Drug companies should also stop offering doctors sample packs of meds, Ruhoy said. If all of those pills don’t used, these small, overly packaged samples will end up going into the trash.
At the other end of the dispensing continuum,are those big-box discount stores that sell over-the-counter medicines in bulk. No one needs to buy 500 ibuprofen tablets at once, Ruhoy argues. Their expiration date will pass long before most will have been consumed, she says. If, in some rare instance, so many are needed, she says that should probably be one neon light signaling that another trip to the doctor is warranted to understand how better to cope with or end chronic pain.
Ruhoy maintains that her medical colleagues share some responsibility for the unused-pills problem. They should pay more attention to tracking whether their patients actually use all of the pills they have been prescribed. This could make for more effective medicine, Ruhoy notes, and largely eliminate pharmaceutical waste. The “ultimate objective,” she says, should be “no leftover drugs.”
How big a deal are those leftovers? Well, data are iffy, but Ruhoy stumbled onto one indirect measure. She asked the Clark County, Nevada, Coroner’s Office how many drugs it had confiscated over a 13-month period beginning in January 2005. These were meds that had been in the homes of 1,623 people who died. The pharmaceuticals were initially reviewed as clues to potential influences behind the individuals’ deaths.
Roughly a third of the drugs turned up by home searches were for GI-tract problems, like ulcer and gastric-reflux pills.
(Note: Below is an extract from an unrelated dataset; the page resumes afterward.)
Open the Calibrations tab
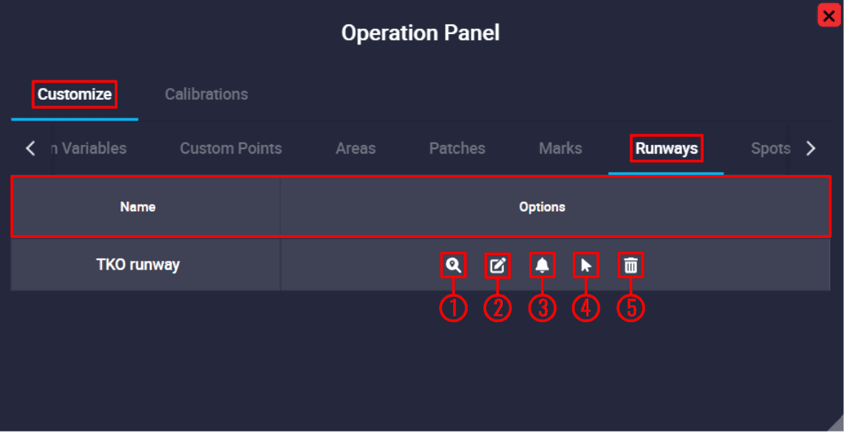 [206, 95]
Another 30 percent were “nervous system” meds. Think antidepressants, tranquilizers, dementia drugs, and pills to manage hyperactivity disorder. Roughly twelve percent were pharmaceuticals used to treat heart ails, and another 10.4 percent were antibiotics and other agents for combating infections.
After the coroner’s investigations were completed, some 325,000 pills, tablets and capsules were sent into the sewer system, Ruhoy learned. We’re talking about more than 100 kilograms of meds that were literally flushed into the environment.
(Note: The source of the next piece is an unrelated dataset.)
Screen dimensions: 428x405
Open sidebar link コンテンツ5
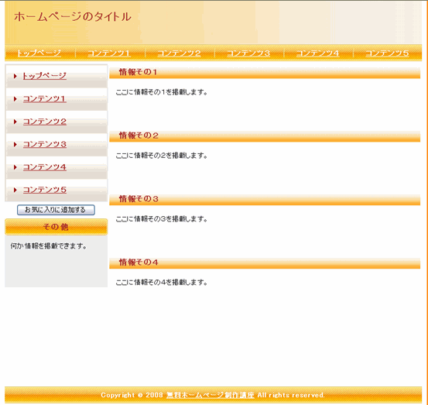coord(45,190)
And this was from fewer than one-in-1,000 households in the local metro area. Imagine how many other drugs were out there, potentially awaiting disposal.
I know first hand how many that can be. When my mother-in-law recently died, I turned up some 18 bottles of medicines that she had squirreled away in drawers, boxes, and a suitcase pocket. This amounted to literally hundreds of pills — many mixed and unlabeled in a small bag or container. Why so many? Some were prescriptions that the doctors found didn’t work, so they substituted newer alternates. Some she simply forgot she had. Others were purchased in bulk from mail-order services and had not been used up.
Ruhoy and Daughton recommend that physicians look to personalize their prescribing policies more to an individual’s age, gender, and — one day — genetics. Drugs that work better are more likely to be used. Doctors should also routinely scout for drug interactions among their patients, because these may explain why some people stop taking prescribed meds or why they come back to their doc requesting yet another therapy to manage what turned out to be a side effect.
“The very fact that excess drugs accumulate and need disposal points to problems in the way health care is administered,” Ruhoy says. Indeed, health-care policy should lead to “the design of prescribing/dispensing practices that do not lead to the accumulation of leftover drugs.” Keep in mind, she points out, those leftovers “represent wasted medical care,” wasted health-care costs, and people who aren’t receiving all of the therapeutic benefits they deserve.
Finally, Ruhoy and Daughton ask: Isn’t there some way a legal take-back program can be developed? Perhaps via federal agencies charged with environmental protection or drug policy?
I second that. Meanwhile, what am I supposed to do with all of my mother-in-law’s old meds?